**原文:**
========

1.学习该算法之前需要掌握一些数学中概率的知识,如条件概率与正态分布的概率密度函数等知识。
2.本算法主要是根据概率计算,要先搞懂算法的思想再学习代码,可以在
NB 算法 (包括符号型与数值型, 结合 Java 程序分析)https://blog.csdn.net/minfanphd/article/details/123286049
中学习代码的思路与涉及的数学公式。
3.为防止0概率冲突事件需要对数据进行平滑处理。
4.符号型NB算法使用的是mushroom.arff数据集,数值型NB算法使用的是iris.arff数据集。
代码:
package machinelearning.nb;
import weka.core.Instance;
import weka.core.Instances;
import java.io.FileReader;
import java.util.Arrays;
public class NaiveBayes {
/**
* An inner class to store parameters.
*/
private class GaussianParameters {
double mu;
double sigma;
public GaussianParameters(double parMu, double paraSigma) {
this.mu = parMu;
this.sigma = paraSigma;
}
public String toString() {
return "(" + mu + "," + sigma + ")";
}
}// of class GaussianParameters
/**
* The data.
*/
Instances dataset;
/**
* The number of classes.For binary classification it is 2.
*/
int numClasses;
/**
* The number of instances.
*/
int numInstances;
/**
* The number of conditional attributes.
*/
int numConditions;
/**
* The prediction, including queried and predicted labels.
*/
int[] predicts;
/**
* Class distribution
*/
double[] classDistribution;
/**
* Class distribution with Laplacian smooth.

========

**所给数据行:**
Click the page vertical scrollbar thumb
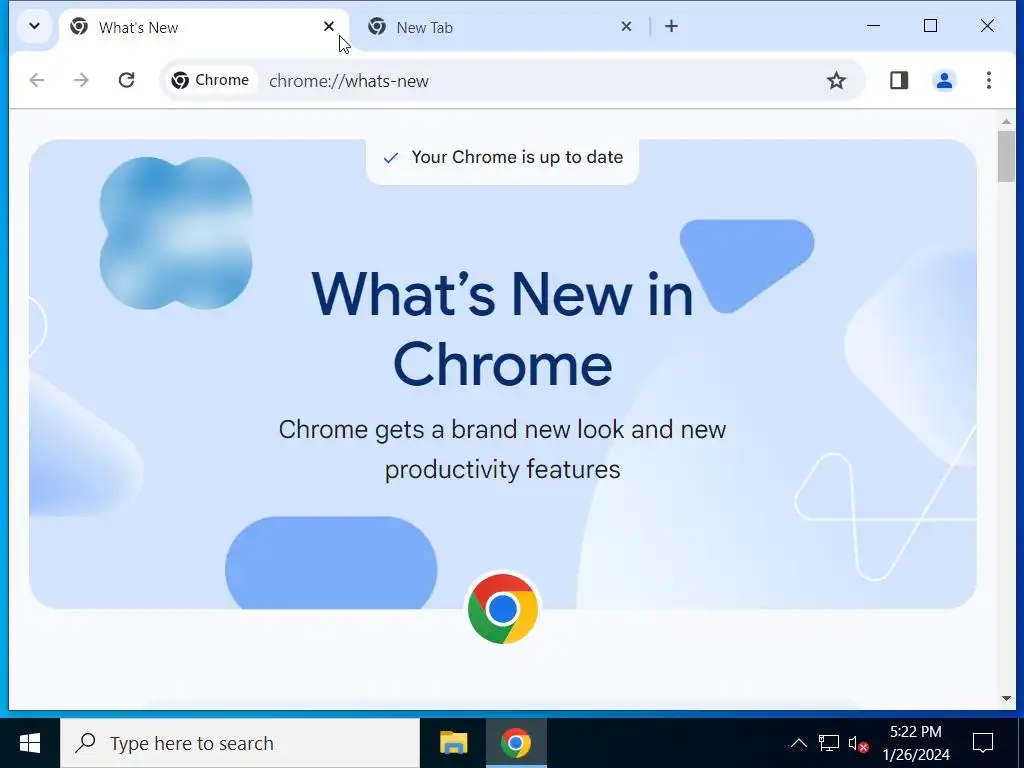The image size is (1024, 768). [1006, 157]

========

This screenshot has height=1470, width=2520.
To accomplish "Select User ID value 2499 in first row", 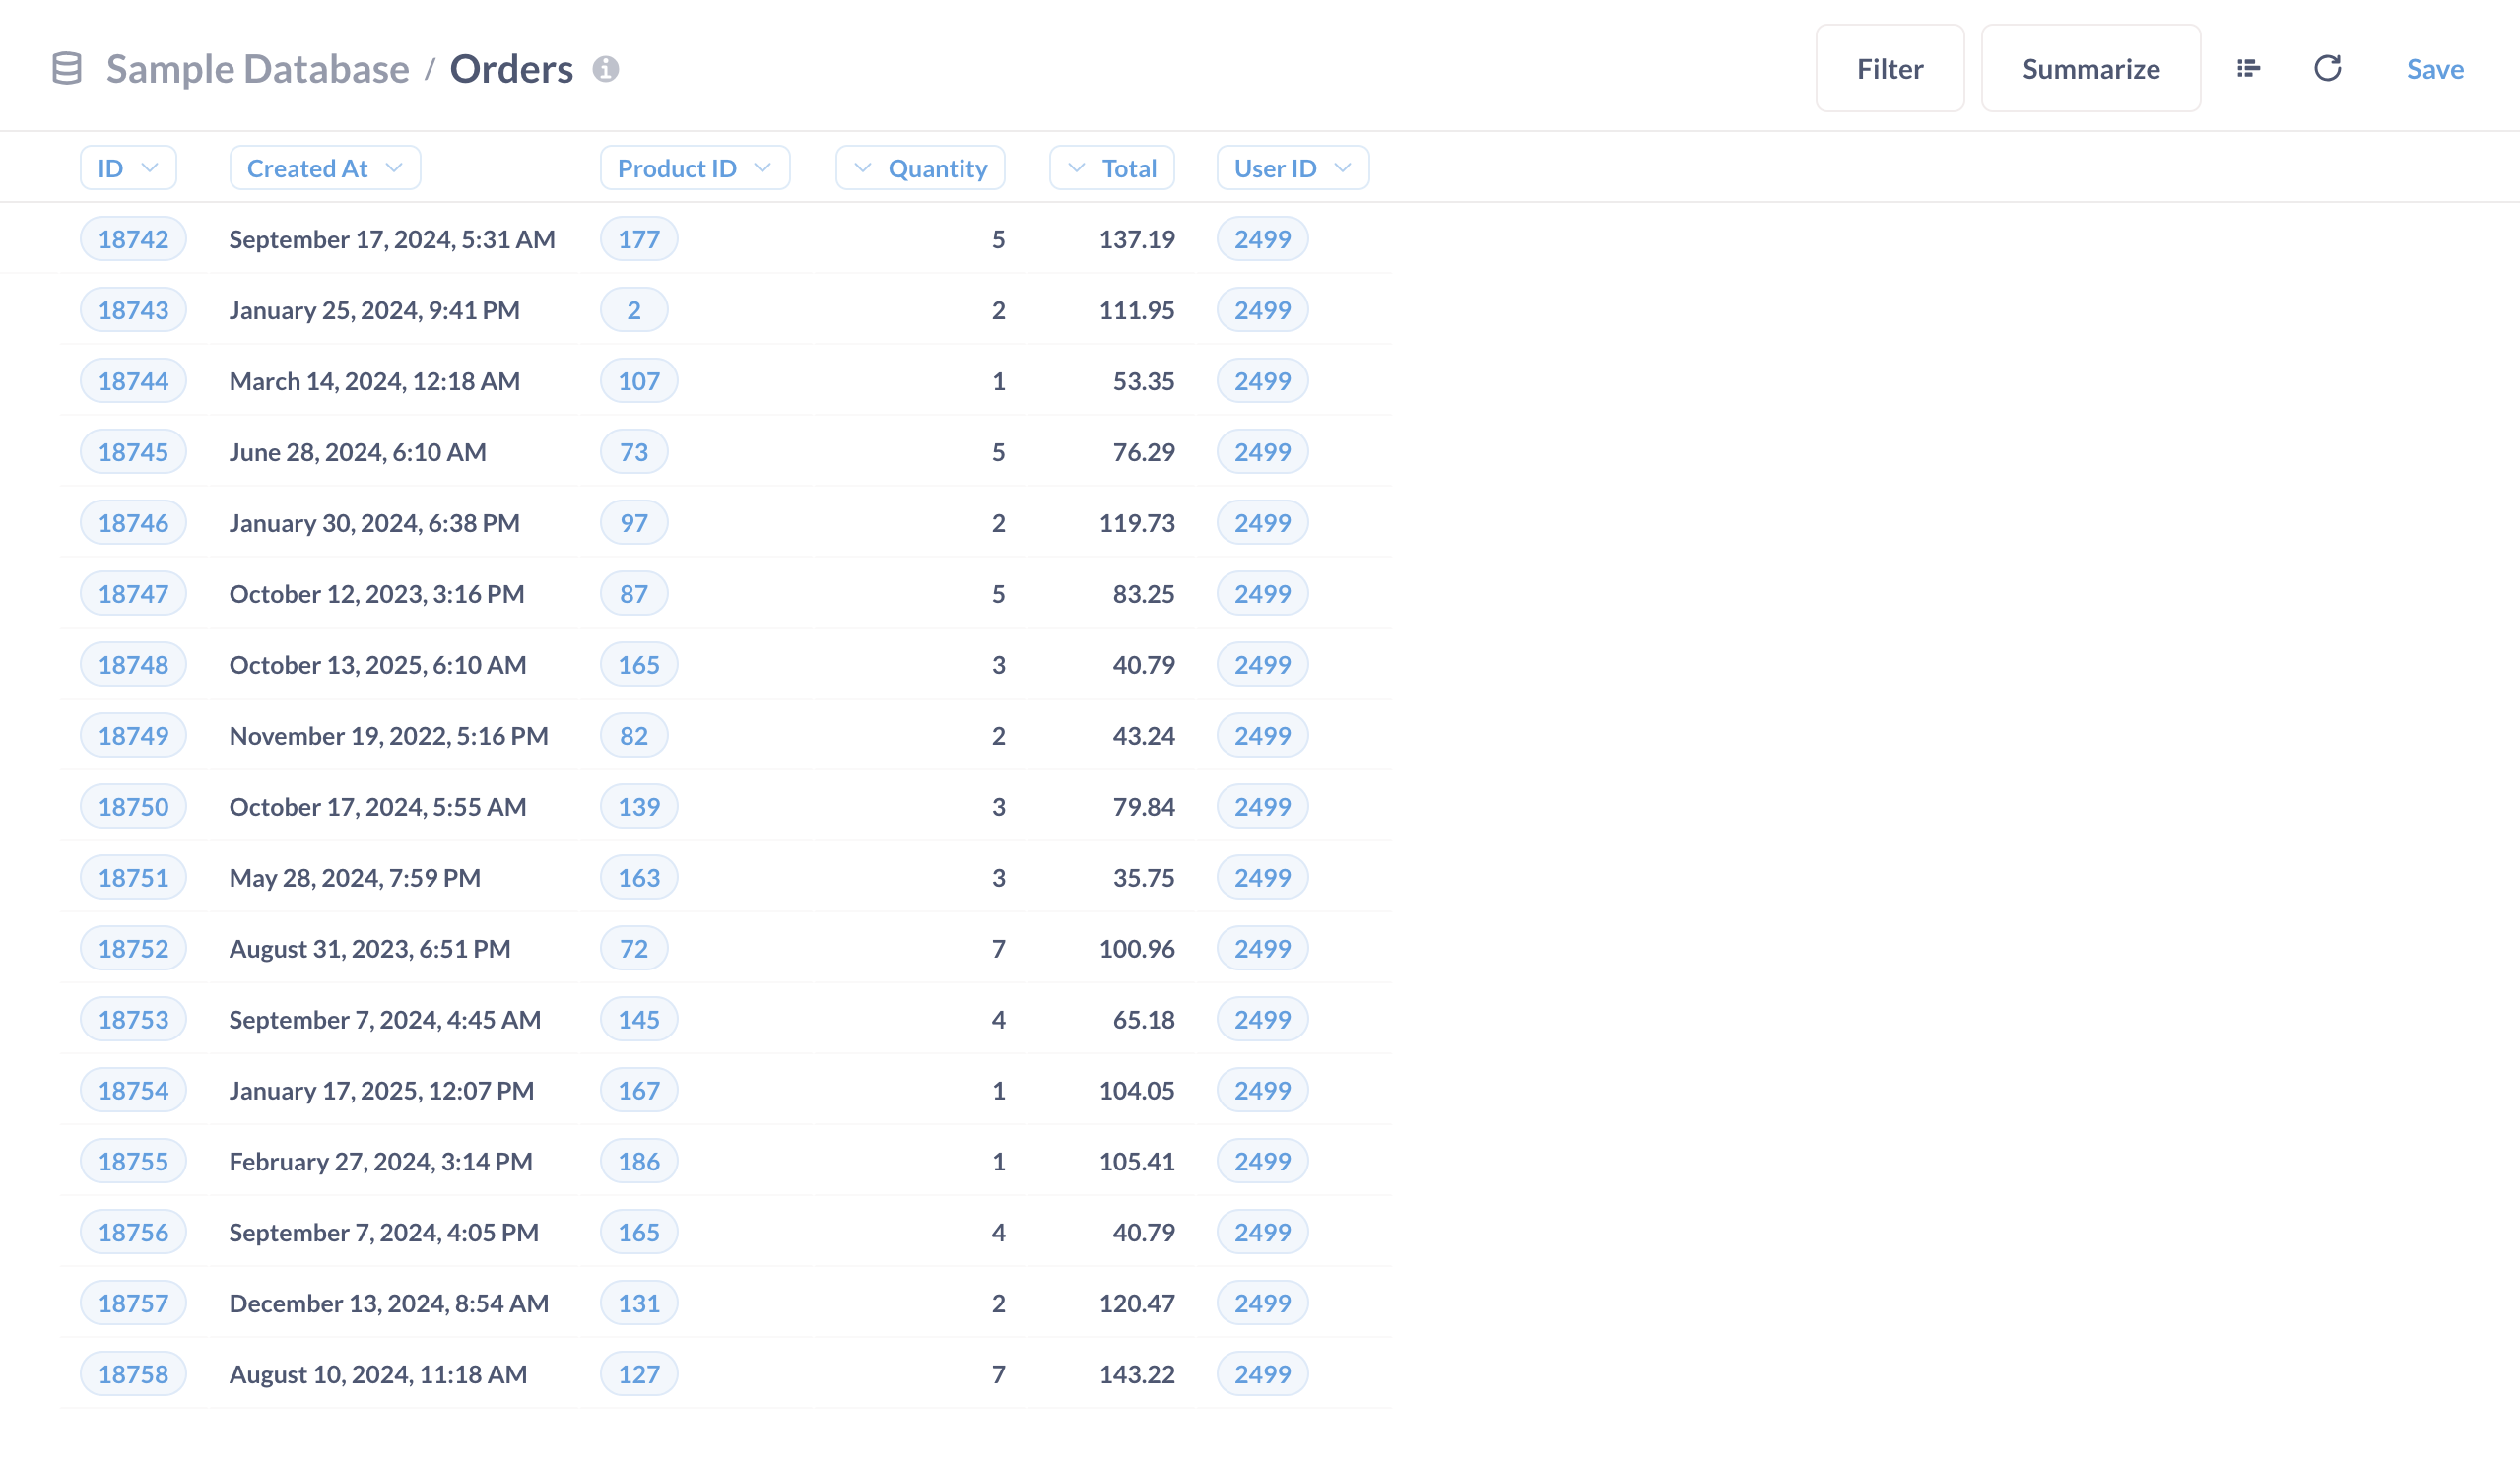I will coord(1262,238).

========

**任务:**
- a) 请将上面原文中从含有“4.符号型NB算法使用的是m”的那句开始、到“to store parameters.”结束的部分原样重新打出来。
- b) 根据上面的原文,为什么要对数据进行平滑处理?请用一到三句话说明。

**逐题答案:**
- a)
4.符号型NB算法使用的是mushroom.arff数据集,数值型NB算法使用的是iris.arff数据集。
代码:
package machinelearning.nb;
import weka.core.Instance;
import weka.core.Instances;
import java.io.FileReader;
import java.util.Arrays;
public class NaiveBayes {
/**
* An inner class to store parameters.

- b) 原文说明,对数据进行平滑处理是为了防止出现0概率冲突事件。